Prices for services also varied widely between cities in the same state. Prices for knee replacements varied most in California, with a $27,243 average price difference between Riverside ($30,261) and Sacramento ($57,504). In Ohio, the average price of a pregnancy ultrasound in Cleveland was almost three times that of Canton ($522 and $183 respectively), even though the two cities are only 60 miles apart.
Variation in prices has a substantial impact on health care spending and patients’ cost sharing. While some price variation can be attributed to differences in wages or rent, the remaining variation is most likely due to differences in underlying market dynamics, such as lack of transparency, market power, or the availability of alternative treatments, say the authors. Reporting on price variation at the service-level can allow us to focus our attention on better understanding the causes.
“We don’t pay for health care, we pay for a physical or an ER visit,” said Eric Barrette, co-author of the study and director of research at HCCI. “By drilling down into the price of individual services, we can better see where prices are higher than average and begin to unpack what is driving those higher prices.”
Nine states were excluded from the report due to lack of sufficient data or because of state statutes that discourage data sharing. The excluded states are Alabama, Hawaii, Idaho, Michigan, Montana, South Dakota, Vermont and Wyoming. Arkansas, which has signaled that it does not want its state data compared to national data, was also excluded.
“Some states data are locked up,” said Newman. “This byzantine behavior stands in the way of efforts to pursue transparency and understand the root causes of rising healthcare spending.”

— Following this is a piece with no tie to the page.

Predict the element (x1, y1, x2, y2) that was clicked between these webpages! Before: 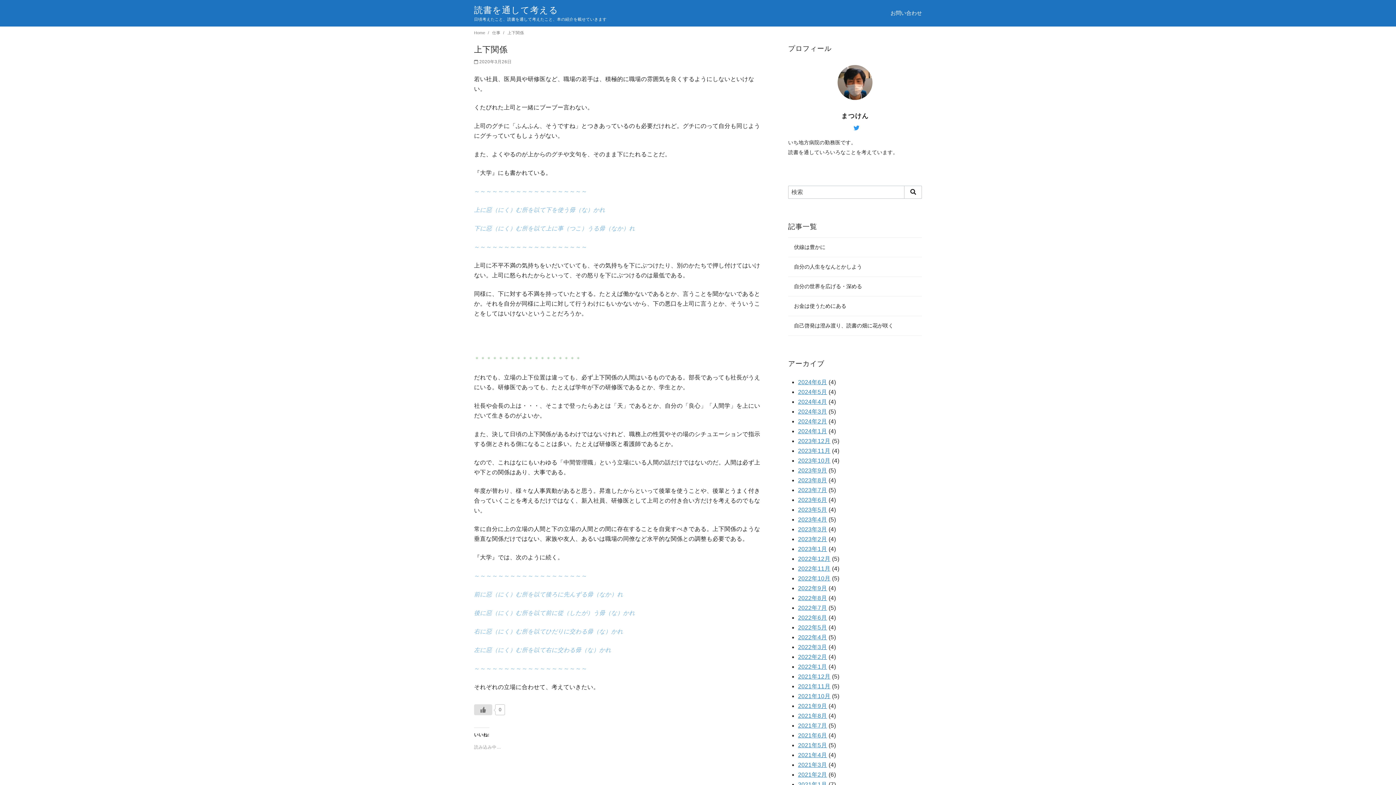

The reports were developed using HCCI’s large dataset. HCCI holds de-identified Health Insurance Portability and Accountability Act (HIPAA) compliant claims data from three of the nation’s largest health insurance providers. In total, HCCI has claims for 50 million Americans covered by ESI per year. Data for the reports were taken from over 1.8 billion claim lines spanning a two-year period from 2012-2013. All prices reported by HCCI were trended forward to provide more current estimates.